Tuesday, April 15, 2008

Wisdom from… [15 Apr]

ST CYRIL OF JERUSALEM (316–386): The oil: Christ's gift

The oil of gladness with which Christ was anointed was a spiritual oil; it was in fact the Holy Spirit himself, who is called the oil of gladness because he is the source of spiritual joy. But you also have been anointed with oil, and by this anointing you have entered into fellowship with Christ and have received a share in his life. Beware of thinking of this chrism as merely ordinary oil. As the Eucharistic bread after the invocation of the Holy Spirit is no longer ordinary bread but the body of Christ, so also the oil after the invocation is no longer plain ordinary oil but Christ's gift which by the presence of his divinity becomes the instrument through which you receive the Holy Spirit. While symbolically, on your foreheads and organs of sense, your bodies are anointed with this oil that we see, your souls are sanctified by the holy and life-giving Spirit.
(Cat. 21, Mystagogica 3, 1-2: PG 33, 1087-1091.)

Cyril, bishop of Jerusalem, has left us a precious legacy of twenty-four catechetical sermons.

I long for the oil of gladness, the spirit of joy! Lord, free me from my oily ungladness!

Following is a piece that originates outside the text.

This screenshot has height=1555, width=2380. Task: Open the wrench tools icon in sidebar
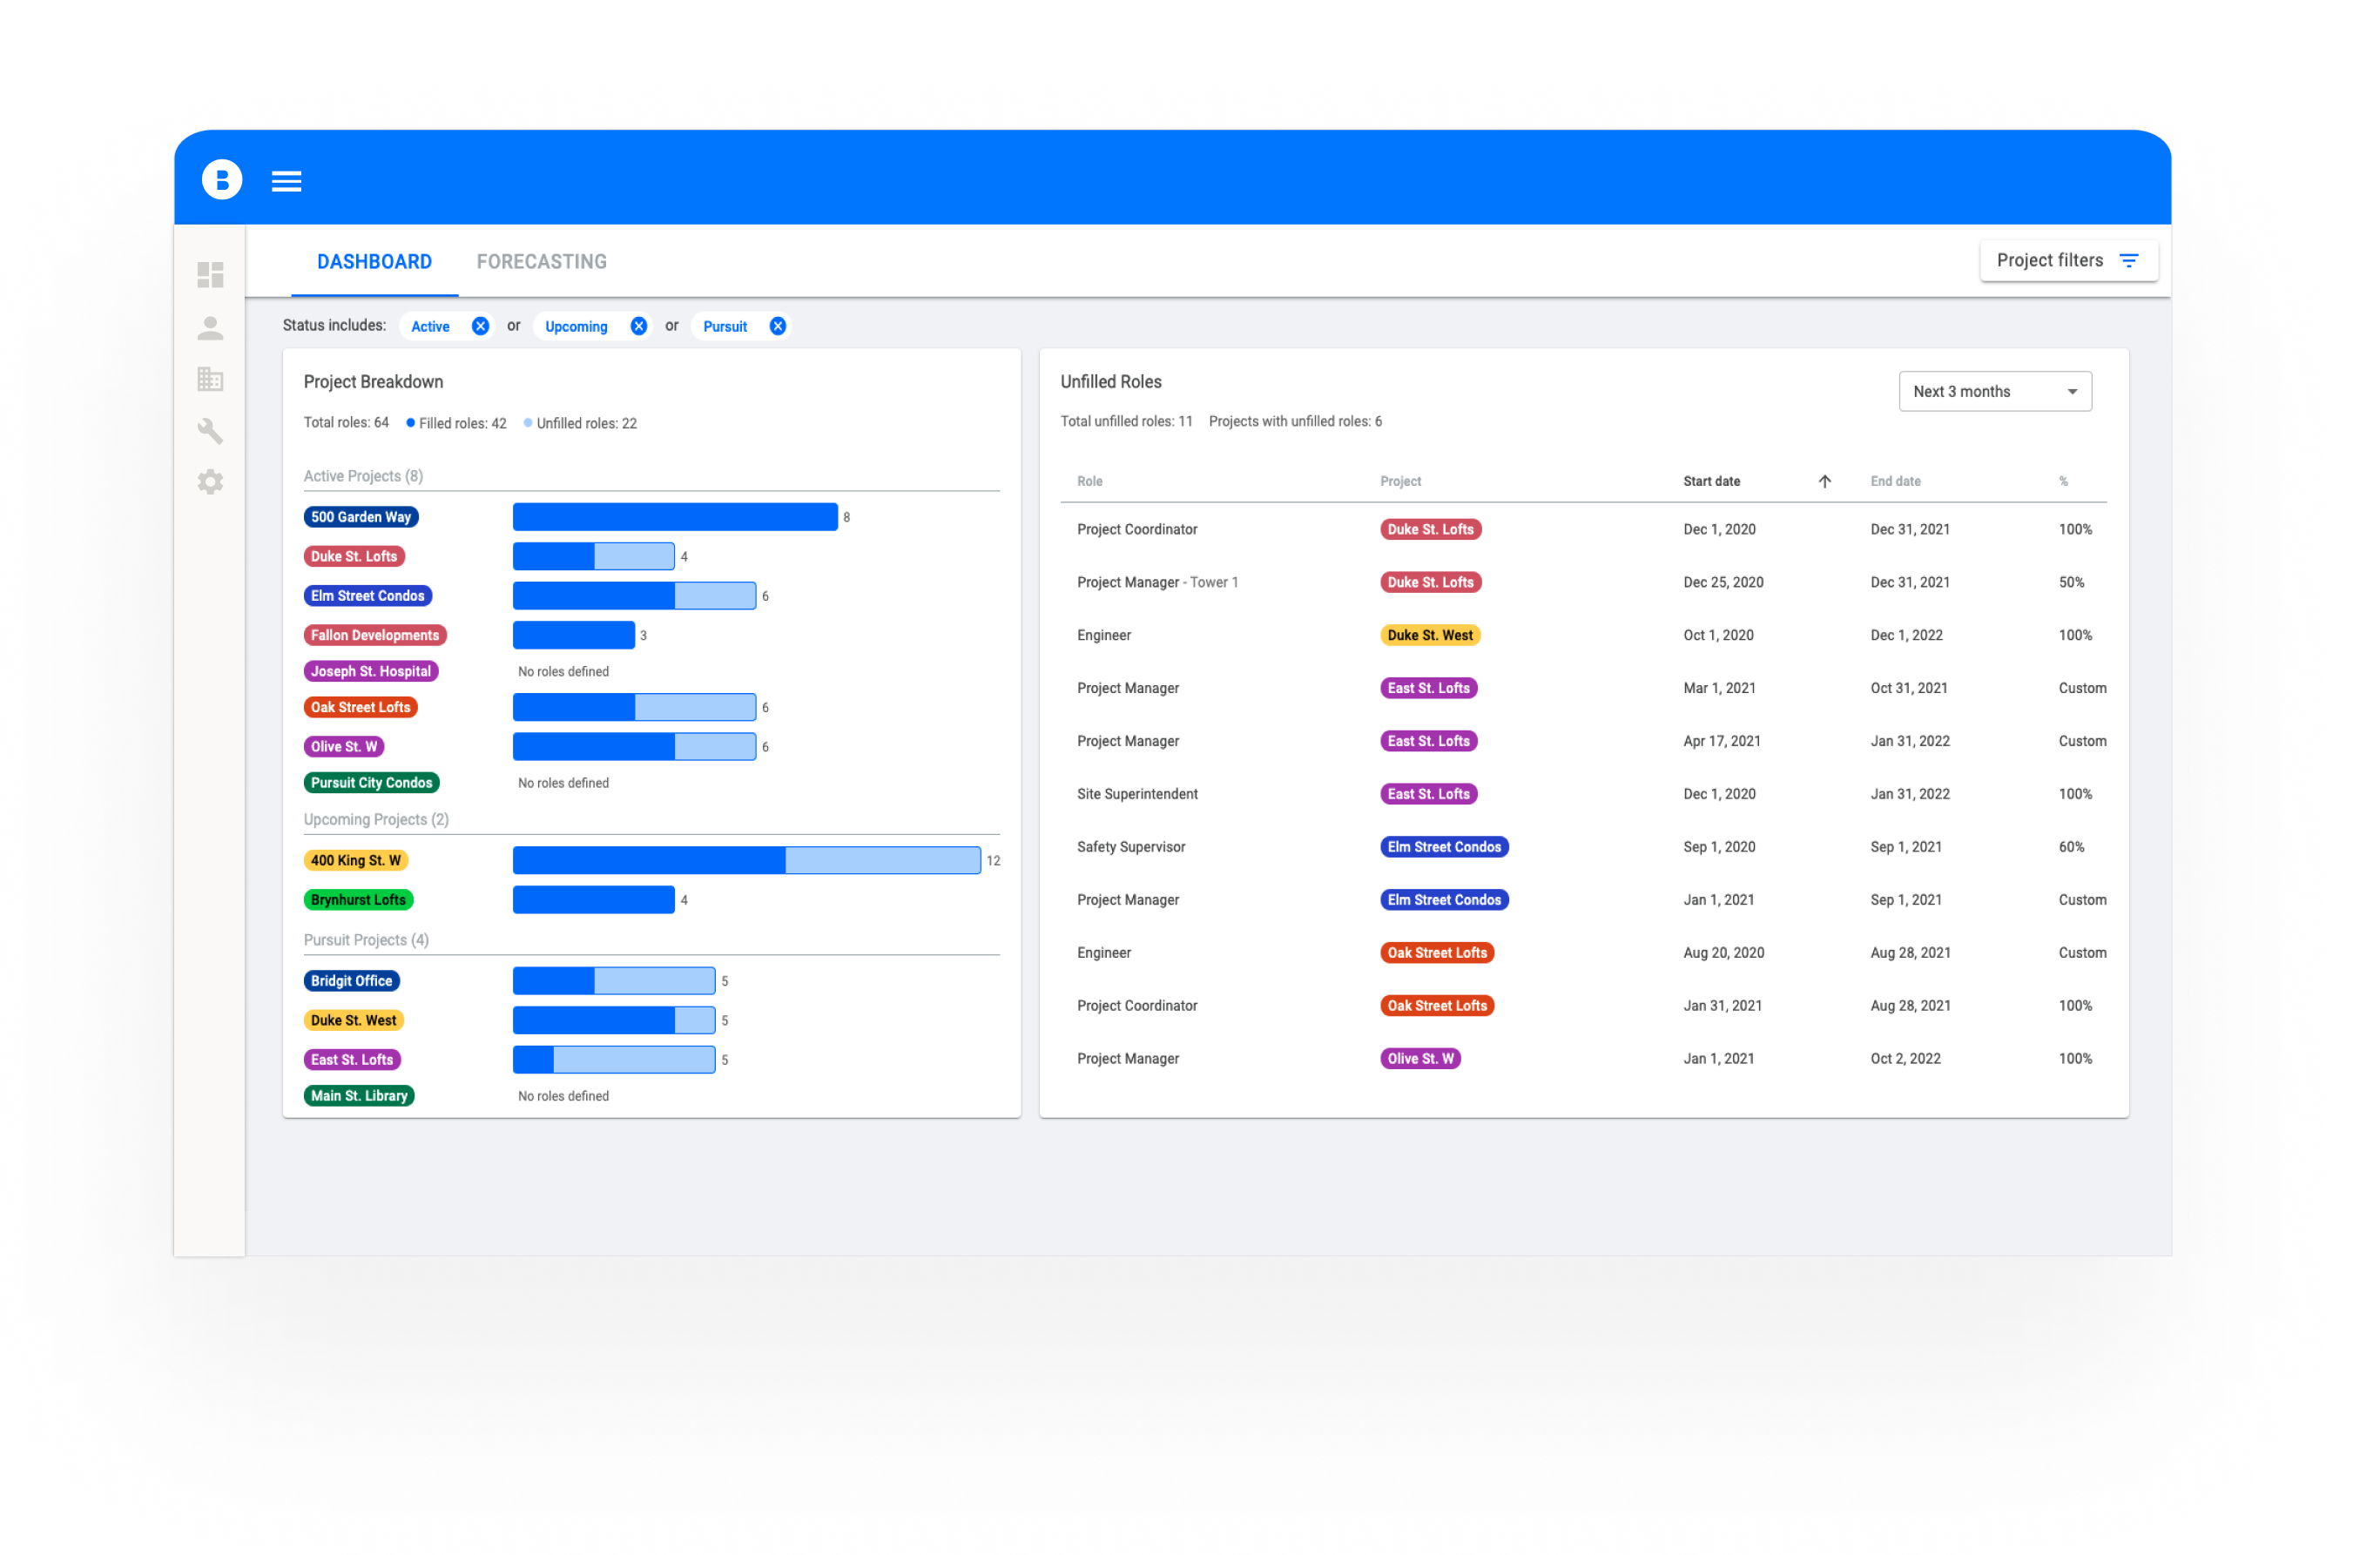(210, 431)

ST AUGUSTINE: Christ Died That You May Live

For you Christ allowed himself to be crucified, to teach you humility. He was alive, and you were dead. He died that you might live. God vanquished death so that death might not overcome human beings.
-- Sermon on John 2, 4; 14, 13

Prayer. Death, where is your strife? Death, where is your sting? Lord, you were struck, wounded, and cast down; but you were wounded for me, you who made me. Death, O Death, he who made me was wounded for me, and by his own death he conquered you.
-- Sermon 128, 10

ST FRANCIS DE SALES:

Suppose the Lord gave us a choice between good health and sickness. Let us suppose He said to us: "If you choose good health, I will not deprive you of a single measure of my grace. If instead you choose sickness, I will not give you any extra graces. Nevertheless, in choosing sickness you will be just a little closer to my will in your regard." A soul perfectly abandoned to God would without fail choose sickness rather than good health, in order to be a little more pleasing to God. Abandonment to God's will is the virtue of virtues!
(Spiritual Treatises, II; O. VI, p. 25)

GK CHESTERTON:

THE women were of the kind vaguely called emancipated, and professed some protest against male supremacy. Yet these new women would always pay to a man the extraordinary compliment which no ordinary woman ever pays to him––that of listening while he is talking.
('The Man who was Thursday.')

In another place, Chesterton makes this point by saying, "A generation of women stood up demanding to be heard and quickly sat down to be stenographers."